Questions about Mediterranean Anemia?
Doctor, here is my blood test report: White blood cells 7800 (4500~10000/UL), Red blood cells 5.46 (4.5~6.0), Hemoglobin 15.3 (14~18), Hematocrit 42.8 (36~54), Mean corpuscular volume 78.4 (80~100) - which is low, Mean corpuscular hemoglobin 28.0 (27~34), Mean corpuscular hemoglobin concentration 35.7 (31~36), Platelets 202 (140~440).
Doctor, do I have thalassemia? If I need to have more blood tests, should I see a cardiologist?
Ji An, 30~39 year old female. Ask Date: 2011/10/19
Dr. He Dongjin reply Cardiology
Hello, your hemoglobin level is above the standard range, but the entire report appears to be normal and does not suggest thalassemia.
Please rest assured.
If you would like to undergo further blood tests, you can schedule an appointment with the Hematology Department at Changhua Hospital.
We care about your health.
Reply Date: 2011/10/19
More Info
Understanding Mediterranean Anemia, also known as Thalassemia, involves recognizing the specific blood test results and their implications.
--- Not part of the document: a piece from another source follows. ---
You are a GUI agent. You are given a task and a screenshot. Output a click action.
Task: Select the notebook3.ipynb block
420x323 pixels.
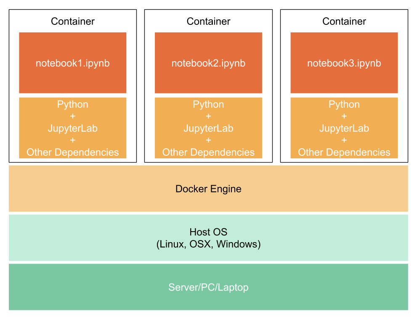(344, 62)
Based on the blood test results you provided, let's break down the findings and discuss the next steps.
Your blood test results indicate the following:
- White Blood Cells (WBC): 7800 (normal range: 4500-10000/UL)
- Red Blood Cells (RBC): 5.46 (normal range: 4.5-6.0)
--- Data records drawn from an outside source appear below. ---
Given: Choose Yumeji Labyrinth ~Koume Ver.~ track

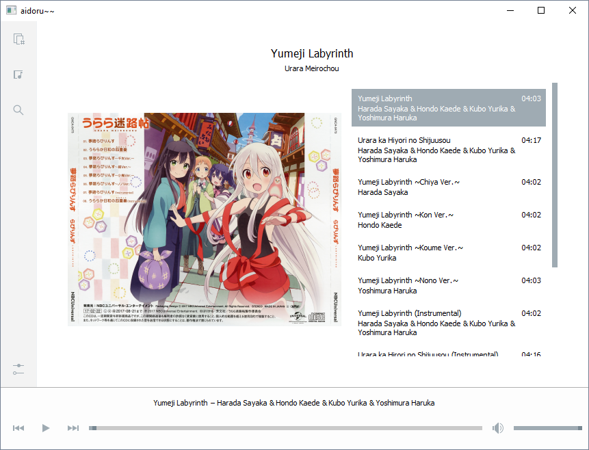Looking at the screenshot, I should pyautogui.click(x=448, y=253).
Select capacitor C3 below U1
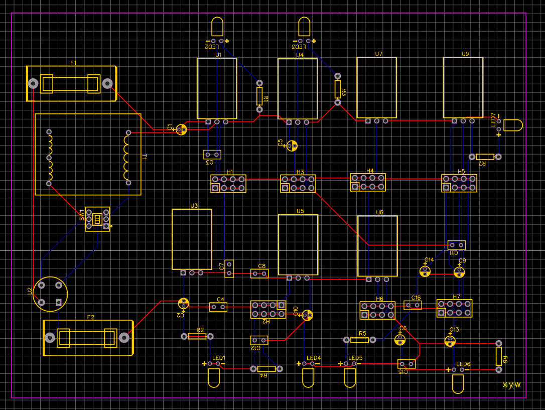 [x=212, y=155]
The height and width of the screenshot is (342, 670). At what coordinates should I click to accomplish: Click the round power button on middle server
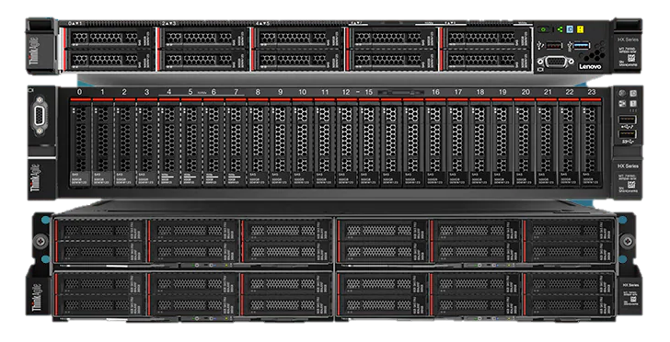coord(622,94)
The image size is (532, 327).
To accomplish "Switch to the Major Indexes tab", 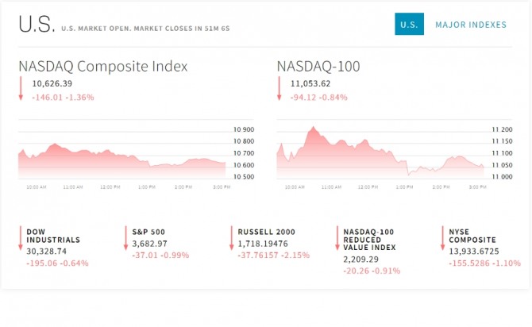I will click(470, 25).
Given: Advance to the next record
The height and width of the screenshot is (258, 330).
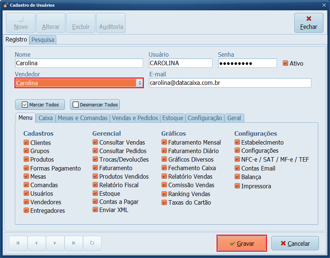Looking at the screenshot, I should point(55,243).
- Hemoglobin (HGB): 15.3 (normal range: 14-18)
- Hematocrit (HCT): 42.8 (normal range: 36-54)
- Mean Corpuscular Volume (MCV): 78.4 (low; normal range: 80-100)
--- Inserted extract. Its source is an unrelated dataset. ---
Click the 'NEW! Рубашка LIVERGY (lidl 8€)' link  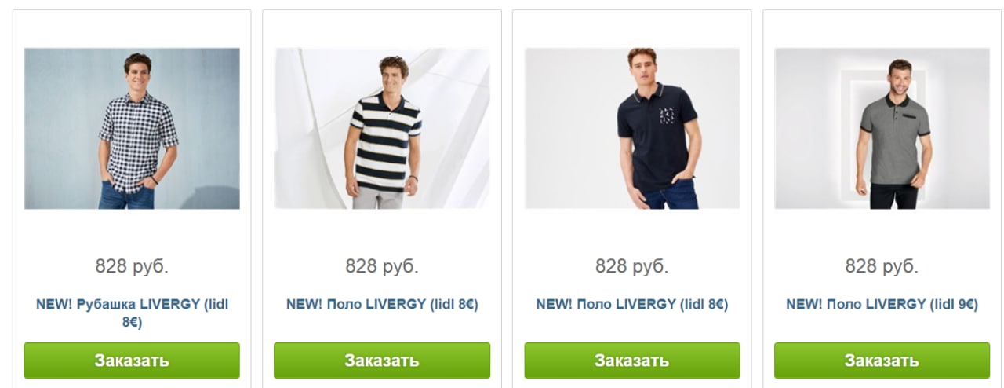pyautogui.click(x=132, y=313)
- Mean Corpuscular Hemoglobin (MCH): 28.0 (normal range: 27-34)
- Mean Corpuscular Hemoglobin Concentration (MCHC): 35.7 (normal range: 31-36)
- Platelets: 202 (normal range: 140-440)
Interpretation of Results
1. MCV: The mean corpuscular volume (MCV) is slightly below the normal range, which indicates microcytic anemia. This is a common feature in thalassemia and iron deficiency anemia.
2. RBC and Hemoglobin: Your RBC and hemoglobin levels are within normal limits, which suggests that while there may be some microcytic changes, your overall red blood cell mass is adequate.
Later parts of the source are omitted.